HDFS is the default storage system for Cloudera Data Warehouse. However, you can enable Cloudera Data Warehouse to access object storage such as AWS S3 and Azure Data Lake Storage (ADLS Gen1 and Gen2) if the Cloudera Base on premises cluster is configured to access it. You can query Hive and Impala tables stored on object stores using Hue.

When you activate an environment in Cloudera Data Warehouse, all the hadoop configurations variables (fs.s3a.*/fs.azure.*) are copied from the core-site.xml file present on the base cluster to the hadoop-core-site.xml file of the Hive and Impala metastore pods, enabling Cloudera Data Warehouse to establish a connection to S3/ADLS.

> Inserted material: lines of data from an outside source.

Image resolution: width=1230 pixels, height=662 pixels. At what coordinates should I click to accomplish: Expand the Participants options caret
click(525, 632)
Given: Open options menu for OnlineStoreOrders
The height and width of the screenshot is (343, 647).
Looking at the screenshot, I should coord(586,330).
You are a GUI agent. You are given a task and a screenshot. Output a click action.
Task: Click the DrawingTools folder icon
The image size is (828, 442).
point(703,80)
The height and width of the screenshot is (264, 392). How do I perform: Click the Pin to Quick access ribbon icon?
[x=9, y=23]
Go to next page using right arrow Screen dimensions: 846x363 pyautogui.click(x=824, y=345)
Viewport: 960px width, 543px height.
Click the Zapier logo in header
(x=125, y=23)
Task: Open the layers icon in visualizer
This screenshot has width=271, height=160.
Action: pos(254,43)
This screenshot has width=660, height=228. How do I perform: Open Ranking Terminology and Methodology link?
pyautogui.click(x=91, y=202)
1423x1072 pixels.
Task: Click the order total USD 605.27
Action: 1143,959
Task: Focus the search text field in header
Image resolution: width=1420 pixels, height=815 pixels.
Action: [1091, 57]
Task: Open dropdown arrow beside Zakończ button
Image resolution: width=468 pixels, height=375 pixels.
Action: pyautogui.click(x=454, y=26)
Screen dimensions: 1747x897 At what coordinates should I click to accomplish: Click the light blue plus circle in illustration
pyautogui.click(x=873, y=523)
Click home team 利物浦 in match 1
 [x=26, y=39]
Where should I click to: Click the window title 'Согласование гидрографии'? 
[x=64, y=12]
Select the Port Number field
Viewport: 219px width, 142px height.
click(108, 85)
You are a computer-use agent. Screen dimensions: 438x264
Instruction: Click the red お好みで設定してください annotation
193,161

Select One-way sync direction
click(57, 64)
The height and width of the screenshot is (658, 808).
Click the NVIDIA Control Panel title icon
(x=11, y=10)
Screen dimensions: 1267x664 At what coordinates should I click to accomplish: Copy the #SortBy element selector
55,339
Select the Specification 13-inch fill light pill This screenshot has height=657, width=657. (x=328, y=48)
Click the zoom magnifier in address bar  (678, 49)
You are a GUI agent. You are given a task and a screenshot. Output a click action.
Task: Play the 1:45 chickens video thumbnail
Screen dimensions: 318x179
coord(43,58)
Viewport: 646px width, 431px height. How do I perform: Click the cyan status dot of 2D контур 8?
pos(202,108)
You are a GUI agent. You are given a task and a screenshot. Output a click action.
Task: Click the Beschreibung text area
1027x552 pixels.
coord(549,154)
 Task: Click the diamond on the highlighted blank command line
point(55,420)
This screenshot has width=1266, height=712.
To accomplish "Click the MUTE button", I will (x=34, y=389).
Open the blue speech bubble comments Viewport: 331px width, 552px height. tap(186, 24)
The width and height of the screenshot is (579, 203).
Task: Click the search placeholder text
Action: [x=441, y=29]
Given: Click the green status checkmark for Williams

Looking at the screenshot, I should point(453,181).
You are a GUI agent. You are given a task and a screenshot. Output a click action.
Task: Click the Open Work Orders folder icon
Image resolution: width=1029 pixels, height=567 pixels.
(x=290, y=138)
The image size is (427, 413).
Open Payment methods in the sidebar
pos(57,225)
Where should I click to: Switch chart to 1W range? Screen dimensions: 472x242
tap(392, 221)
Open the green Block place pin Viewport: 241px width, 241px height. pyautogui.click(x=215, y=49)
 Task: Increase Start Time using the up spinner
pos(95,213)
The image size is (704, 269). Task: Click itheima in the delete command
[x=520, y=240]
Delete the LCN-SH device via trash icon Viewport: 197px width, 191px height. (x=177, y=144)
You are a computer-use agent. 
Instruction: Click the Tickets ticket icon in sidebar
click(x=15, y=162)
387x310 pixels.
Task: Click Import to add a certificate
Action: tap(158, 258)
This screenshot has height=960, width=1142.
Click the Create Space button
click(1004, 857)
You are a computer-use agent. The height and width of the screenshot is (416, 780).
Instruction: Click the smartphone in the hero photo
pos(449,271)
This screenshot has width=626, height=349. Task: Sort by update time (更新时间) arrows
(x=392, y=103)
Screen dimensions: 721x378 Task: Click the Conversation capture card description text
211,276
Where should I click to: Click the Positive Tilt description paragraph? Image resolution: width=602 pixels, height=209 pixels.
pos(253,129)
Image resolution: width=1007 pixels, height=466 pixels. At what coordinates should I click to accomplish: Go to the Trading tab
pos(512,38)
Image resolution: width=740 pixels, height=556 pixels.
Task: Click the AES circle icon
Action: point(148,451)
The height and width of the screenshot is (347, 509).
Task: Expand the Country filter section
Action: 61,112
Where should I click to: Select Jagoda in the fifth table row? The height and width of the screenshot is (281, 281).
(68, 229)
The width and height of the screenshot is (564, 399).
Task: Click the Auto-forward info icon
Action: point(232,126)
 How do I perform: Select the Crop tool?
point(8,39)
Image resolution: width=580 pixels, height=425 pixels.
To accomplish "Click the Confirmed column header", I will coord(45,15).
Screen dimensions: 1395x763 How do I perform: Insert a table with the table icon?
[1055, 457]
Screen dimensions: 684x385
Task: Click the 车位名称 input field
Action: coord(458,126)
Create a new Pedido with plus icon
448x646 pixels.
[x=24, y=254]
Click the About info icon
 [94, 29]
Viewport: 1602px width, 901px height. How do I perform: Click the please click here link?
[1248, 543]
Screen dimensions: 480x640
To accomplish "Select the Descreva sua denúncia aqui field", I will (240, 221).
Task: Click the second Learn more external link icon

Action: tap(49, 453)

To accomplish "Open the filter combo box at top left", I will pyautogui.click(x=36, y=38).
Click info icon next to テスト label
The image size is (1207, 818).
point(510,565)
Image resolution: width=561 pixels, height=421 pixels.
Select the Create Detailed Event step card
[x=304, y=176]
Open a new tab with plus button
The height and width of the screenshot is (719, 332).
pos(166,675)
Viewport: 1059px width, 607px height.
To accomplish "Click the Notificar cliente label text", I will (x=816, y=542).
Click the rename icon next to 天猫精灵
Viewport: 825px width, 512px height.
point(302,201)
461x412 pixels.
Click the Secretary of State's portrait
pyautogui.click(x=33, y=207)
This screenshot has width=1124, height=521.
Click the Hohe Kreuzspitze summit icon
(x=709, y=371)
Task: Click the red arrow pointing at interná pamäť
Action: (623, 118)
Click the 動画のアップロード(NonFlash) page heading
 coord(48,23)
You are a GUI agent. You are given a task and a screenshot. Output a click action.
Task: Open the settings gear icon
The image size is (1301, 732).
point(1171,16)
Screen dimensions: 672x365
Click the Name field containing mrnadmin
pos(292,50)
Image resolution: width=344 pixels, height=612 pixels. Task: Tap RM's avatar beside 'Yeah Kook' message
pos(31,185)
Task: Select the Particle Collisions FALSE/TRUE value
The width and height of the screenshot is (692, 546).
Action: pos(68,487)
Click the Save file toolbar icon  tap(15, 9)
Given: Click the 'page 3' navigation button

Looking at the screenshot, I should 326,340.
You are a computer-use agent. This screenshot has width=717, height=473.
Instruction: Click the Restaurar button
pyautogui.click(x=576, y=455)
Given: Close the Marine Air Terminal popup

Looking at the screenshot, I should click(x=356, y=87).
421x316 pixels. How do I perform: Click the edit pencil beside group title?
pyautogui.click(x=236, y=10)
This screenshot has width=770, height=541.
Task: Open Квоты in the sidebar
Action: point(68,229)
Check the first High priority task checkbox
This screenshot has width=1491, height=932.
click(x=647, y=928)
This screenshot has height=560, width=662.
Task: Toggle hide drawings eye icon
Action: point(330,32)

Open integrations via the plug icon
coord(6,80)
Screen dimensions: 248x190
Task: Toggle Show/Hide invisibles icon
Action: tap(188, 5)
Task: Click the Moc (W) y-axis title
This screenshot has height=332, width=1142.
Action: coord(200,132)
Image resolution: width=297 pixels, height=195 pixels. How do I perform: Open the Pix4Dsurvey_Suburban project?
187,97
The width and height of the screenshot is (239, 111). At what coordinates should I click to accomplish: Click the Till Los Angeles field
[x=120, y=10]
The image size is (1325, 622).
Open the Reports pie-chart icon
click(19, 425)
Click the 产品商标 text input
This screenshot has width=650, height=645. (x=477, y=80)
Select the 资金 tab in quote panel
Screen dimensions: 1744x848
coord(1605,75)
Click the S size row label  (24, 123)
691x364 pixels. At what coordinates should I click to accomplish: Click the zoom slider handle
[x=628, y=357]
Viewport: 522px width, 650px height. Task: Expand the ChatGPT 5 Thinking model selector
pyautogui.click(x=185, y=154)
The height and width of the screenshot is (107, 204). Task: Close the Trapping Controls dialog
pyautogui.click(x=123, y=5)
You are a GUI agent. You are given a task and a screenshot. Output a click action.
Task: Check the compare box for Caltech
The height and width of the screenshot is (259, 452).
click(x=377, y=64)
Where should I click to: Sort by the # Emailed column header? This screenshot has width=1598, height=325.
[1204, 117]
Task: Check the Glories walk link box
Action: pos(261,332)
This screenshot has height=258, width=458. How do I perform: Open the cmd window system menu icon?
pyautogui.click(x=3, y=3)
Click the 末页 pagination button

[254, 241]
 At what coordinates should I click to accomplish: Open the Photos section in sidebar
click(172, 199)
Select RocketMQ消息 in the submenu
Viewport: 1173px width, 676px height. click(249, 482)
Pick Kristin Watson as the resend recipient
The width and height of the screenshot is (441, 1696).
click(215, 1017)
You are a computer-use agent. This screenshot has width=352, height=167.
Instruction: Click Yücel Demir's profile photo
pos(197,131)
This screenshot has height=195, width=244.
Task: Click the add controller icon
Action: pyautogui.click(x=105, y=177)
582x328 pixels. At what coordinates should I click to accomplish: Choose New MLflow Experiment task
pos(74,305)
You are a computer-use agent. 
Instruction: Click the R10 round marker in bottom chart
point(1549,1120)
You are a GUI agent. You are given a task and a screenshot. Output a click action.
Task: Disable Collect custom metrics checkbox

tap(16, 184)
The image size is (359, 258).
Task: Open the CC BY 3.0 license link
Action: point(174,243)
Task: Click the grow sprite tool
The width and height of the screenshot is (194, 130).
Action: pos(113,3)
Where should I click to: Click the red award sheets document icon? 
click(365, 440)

Following are the key configurations that must be present in the base cluster core-site.xml file for connecting to S3 or S3-compatible storage providers:
  • fs.s3a.access.key
  • fs.s3a.secret.key
  • fs.s3a.endpoint
  • fs.s3a.connection.ssl.enabled
Following are the key configurations that must be present in the base cluster core-site.xml file for connecting to ADLS storage provider:
  • fs.azure.account.oauth.provider.type
  • fs.azure.account.oauth2.client.id
  • fs.azure.account.oauth2.client.secret
  • fs.azure.account.oauth2.client.endpoint

The fs.s3a.*/fs.azure configurations are read-only. You can view these configurations from the CONFIGURATION tab on the Database Catalog and Virtual Warehouse details page by selecting the hadoop-core-site.xml option from the Configuration files drop-down menu.